Chameleon is the fifth studio album by German power metal band Helloween, released in 1993. It is their most musically adventurous release, but also their least commercially successful, and is their last studio album to feature singer Michael Kiske until 2021's self-titled album, as well as their last with original drummer Ingo Schwichtenberg. It was Schwichtenberg's last album to be recorded during his lifetime. This was also the last album on EMI Records.

Background
The album contains four singles: "When The Sinner", "I Don't Wanna Cry No More",
"Windmill", and "Step Out of Hell".

The album was a failure both critically and commercially, and vocalist Michael Kiske and drummer Ingo Schwichtenberg were fired after the subsequent promotional tour.

Michael Weikath stated that 'Chameleon' could have been better with a different approach but it was the result of what was there at the time and the intentions they had with it. The band were lambasted with debts of the amount of two million Deutschmarks, and were just trying to get rid of that and thought that if they made the album commercial it would work.
"Step Out of Hell" was one of the older tracks Roland Grapow had done with his old band Rampage,  which was released originally as a track called "Victims Of Rock". Grapow changed the lyrics and he remade it as a song with Helloween. The lyrics dealt with Ingo Schwichtenberg.

Grapow's song "Music" was also recorded differently and bluesier with other lyrics by Rampage. It's on the second record they did in 1983 "Love Lights Up The Night".

Grapow stated that 'Chameleon' was something that the band needed to do. A lot of people hated it in the beginning but a lot of people later, when they're 20 years older, just realized it's like a good rock album. There was a lot of ’70s era in the song “Music” and in his guitar part on “When The Sinner.” He was listening a lot to Stevie Ray Vaughan at the time and was also influenced by Brian May. 
Grapow still liked the album 
and stated that it's a really deep and timeless album that is not so much for the big metal fans. Helloween wanted to change the musical direction and try some new material. That was the main reason. There wasn't any pressure from the label or from the outside. Nobody at the label heard the demos, and the band had 100% control.
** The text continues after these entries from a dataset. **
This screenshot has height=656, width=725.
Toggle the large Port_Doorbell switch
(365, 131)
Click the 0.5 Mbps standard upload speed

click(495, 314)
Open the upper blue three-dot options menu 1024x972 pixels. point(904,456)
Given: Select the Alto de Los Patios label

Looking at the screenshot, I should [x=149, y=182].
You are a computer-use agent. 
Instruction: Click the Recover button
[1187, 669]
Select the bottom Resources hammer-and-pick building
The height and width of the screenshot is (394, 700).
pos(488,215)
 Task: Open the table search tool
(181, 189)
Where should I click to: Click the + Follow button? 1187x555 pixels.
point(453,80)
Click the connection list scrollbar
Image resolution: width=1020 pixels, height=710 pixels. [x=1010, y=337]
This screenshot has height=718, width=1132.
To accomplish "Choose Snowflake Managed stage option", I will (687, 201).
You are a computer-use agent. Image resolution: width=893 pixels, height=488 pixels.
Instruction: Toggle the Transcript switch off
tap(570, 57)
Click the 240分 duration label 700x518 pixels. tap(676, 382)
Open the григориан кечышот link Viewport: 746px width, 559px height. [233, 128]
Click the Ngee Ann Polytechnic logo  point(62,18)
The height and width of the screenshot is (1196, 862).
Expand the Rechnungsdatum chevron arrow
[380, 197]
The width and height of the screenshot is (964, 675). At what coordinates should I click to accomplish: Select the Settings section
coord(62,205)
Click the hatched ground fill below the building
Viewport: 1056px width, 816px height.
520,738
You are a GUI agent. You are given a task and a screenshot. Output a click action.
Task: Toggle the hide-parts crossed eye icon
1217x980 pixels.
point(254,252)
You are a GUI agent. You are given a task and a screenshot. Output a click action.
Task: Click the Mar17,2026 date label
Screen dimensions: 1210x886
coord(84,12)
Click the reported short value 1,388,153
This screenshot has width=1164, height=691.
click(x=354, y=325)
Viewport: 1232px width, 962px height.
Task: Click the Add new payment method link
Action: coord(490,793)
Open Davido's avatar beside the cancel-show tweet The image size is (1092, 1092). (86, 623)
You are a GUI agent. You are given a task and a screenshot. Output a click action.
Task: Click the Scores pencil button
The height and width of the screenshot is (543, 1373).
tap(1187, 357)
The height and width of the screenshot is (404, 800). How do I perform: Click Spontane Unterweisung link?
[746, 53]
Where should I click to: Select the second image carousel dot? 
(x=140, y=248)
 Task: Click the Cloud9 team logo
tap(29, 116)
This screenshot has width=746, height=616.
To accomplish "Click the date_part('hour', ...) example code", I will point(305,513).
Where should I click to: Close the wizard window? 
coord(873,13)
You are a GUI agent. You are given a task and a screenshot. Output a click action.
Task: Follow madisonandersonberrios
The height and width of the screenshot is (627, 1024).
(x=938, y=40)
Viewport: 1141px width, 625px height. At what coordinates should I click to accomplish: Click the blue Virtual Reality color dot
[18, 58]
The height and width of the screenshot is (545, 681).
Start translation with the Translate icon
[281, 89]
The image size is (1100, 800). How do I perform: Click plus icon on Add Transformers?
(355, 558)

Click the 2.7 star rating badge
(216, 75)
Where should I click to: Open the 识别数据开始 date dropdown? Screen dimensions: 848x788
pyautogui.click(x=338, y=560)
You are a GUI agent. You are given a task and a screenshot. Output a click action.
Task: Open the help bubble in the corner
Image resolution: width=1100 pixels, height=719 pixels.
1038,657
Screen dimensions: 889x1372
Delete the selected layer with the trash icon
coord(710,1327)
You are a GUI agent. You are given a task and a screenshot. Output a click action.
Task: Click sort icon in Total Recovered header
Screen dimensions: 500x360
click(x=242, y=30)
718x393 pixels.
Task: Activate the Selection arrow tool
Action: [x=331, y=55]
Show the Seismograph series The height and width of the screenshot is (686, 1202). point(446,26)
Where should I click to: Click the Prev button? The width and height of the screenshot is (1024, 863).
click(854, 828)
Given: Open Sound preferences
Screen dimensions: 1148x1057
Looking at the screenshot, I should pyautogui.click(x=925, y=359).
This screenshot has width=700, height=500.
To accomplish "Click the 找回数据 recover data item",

A problem with the 'Chameleon' situation was that Grapow was still new in the band at the time and he didn't know which way he should approach to the whole band. Grapow was the new guy, he tried to write some heavy metal tunes, which he did on 'Pink Bubbles Go Ape'. He thought he did a good job, but the other band members, the songwriters, they had changed. And he didn't know why. They did the 'Keeper' albums and then Kai Hansen was gone and they tried to do totally different kind of music. 'Pink Bubbles' wasn't so bad, and 'Chameleon' was a total different world. Grapow described 'Chameleon' as the three Helloween songwriters' solo record.

Bass player Markus Grosskopf stated that 'Chameleon' captured the time and the mood that the band was in, so he doesn't see it as a mistake. Helloween was not able to do anything different, and they weren't interested in doing anything else. Grosskopf thought that 'Chameleon' had to be done like that, to come to a point where the band had to change themselves. Grosskopf  thought 'Chameleon' was a cool album, but it sounded a bit weird with Helloween written on it. 
It was a difficult album to make because they had some serious personal problems at that time.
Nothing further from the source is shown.